Seriously, for as long as I've lived on this earth...even as a younger child...I understood that standard "Full time" was generally a "40 hour" work week minimum. That's definitely been my understanding for my entire working age. How in the world is it that we're randomly deciding that 30 hours is "full time" employment?

Do you agree with equating a 30 hour work week to "Full Time" employment?
 
So talking with my dad tonight I actually heard something for the first time. Not sure how I missed it in previous readings of things (to be honest, Obamacare hasn't been one of those things I've been able to generate enough interest to look extremely heavily into, so that may be why) but he told me how one of the things his business is facing is the fact that...at least under the definitions of the ACA....30 hours of work is considered a Full Time Employee.

What?

Seriously, for as long as I've lived on this earth...even as a younger child...I understood that standard "Full time" was generally a "40 hour" work week minimum. That's definitely been my understanding for my entire working age. How in the world is it that we're randomly deciding that 30 hours is "full time" employment?

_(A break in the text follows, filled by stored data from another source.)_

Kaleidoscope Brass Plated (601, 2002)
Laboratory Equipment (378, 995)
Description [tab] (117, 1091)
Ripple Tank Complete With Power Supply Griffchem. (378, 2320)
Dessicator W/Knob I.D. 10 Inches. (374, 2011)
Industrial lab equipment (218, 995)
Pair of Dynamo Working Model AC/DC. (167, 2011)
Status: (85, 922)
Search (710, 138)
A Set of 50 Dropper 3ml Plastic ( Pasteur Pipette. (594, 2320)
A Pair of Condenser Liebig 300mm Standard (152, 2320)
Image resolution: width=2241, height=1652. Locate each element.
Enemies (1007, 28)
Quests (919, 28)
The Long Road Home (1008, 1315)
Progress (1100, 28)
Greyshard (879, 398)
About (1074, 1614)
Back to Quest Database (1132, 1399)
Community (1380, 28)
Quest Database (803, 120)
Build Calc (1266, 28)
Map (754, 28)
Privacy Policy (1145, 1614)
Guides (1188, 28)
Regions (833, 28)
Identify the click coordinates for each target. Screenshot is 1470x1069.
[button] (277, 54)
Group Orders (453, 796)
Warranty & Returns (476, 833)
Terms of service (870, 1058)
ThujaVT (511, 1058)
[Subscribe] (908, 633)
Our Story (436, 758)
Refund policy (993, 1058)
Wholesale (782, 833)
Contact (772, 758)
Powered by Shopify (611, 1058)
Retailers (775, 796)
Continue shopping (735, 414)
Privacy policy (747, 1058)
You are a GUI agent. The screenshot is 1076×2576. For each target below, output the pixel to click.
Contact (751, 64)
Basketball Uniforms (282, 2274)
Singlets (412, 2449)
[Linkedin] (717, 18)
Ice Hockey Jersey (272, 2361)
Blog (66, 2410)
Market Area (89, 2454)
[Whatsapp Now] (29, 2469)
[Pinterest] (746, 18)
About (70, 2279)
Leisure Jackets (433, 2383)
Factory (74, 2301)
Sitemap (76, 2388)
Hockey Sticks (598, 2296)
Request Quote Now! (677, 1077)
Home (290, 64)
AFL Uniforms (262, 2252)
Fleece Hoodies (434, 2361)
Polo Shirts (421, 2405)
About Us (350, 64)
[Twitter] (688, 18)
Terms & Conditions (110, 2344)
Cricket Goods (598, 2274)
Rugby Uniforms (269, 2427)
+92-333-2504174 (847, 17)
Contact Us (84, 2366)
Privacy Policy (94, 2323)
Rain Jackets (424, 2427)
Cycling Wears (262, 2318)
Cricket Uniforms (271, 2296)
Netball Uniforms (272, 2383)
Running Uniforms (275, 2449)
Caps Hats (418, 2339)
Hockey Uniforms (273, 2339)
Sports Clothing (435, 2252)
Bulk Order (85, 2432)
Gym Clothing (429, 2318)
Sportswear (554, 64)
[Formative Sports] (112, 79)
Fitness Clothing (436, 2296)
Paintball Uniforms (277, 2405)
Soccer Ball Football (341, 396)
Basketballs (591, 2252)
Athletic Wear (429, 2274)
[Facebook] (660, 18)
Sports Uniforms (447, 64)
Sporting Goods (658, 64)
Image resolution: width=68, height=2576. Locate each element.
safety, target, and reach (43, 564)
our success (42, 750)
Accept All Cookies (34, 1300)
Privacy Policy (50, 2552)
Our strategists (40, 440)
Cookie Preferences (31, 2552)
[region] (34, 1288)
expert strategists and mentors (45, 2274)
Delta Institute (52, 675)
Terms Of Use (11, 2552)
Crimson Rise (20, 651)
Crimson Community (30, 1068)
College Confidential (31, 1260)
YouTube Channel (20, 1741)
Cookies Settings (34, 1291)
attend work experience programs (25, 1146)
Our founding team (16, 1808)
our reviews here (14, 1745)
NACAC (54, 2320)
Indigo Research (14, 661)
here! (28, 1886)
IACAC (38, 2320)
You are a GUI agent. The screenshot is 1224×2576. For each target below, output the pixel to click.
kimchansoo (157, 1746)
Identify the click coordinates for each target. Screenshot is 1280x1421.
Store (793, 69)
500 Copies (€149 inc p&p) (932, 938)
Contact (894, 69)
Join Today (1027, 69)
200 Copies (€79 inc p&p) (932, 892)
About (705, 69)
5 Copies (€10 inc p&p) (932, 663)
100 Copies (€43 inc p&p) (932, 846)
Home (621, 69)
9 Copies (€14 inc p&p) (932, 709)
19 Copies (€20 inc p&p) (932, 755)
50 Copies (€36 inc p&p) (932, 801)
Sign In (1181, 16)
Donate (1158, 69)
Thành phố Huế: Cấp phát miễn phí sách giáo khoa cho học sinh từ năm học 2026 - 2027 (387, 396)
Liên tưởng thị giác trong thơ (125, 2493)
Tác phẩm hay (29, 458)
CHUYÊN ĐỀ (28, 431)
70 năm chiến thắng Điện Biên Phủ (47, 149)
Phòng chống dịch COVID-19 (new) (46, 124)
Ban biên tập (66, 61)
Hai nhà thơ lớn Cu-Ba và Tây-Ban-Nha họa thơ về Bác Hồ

Do you agree with equating a 30 hour work week to "Full Time" employment?

I've worked many jobs where the official work week was 37.5 hours (1/2 hour off for lunch).

If it was set a 40 hrs, most douchey bosses could lower your hours to 39 a week and you wouldn't be full time. By it being 30 hrs a week, it would be obvious what your boss was doing if he cuts you down to 29. Any number is arbitrary, but 30 seems to a safe number.
 
I've worked many jobs where the official work week was 37.5 hours (1/2 hour off for lunch).

If it was set a 40 hrs, most douchey bosses could lower your hours to 39 a week and you wouldn't be full time. By it being 30 hrs a week, it would be obvious what your boss was doing if he cuts you down to 29. Any number is arbitrary, but 30 seems to a safe number.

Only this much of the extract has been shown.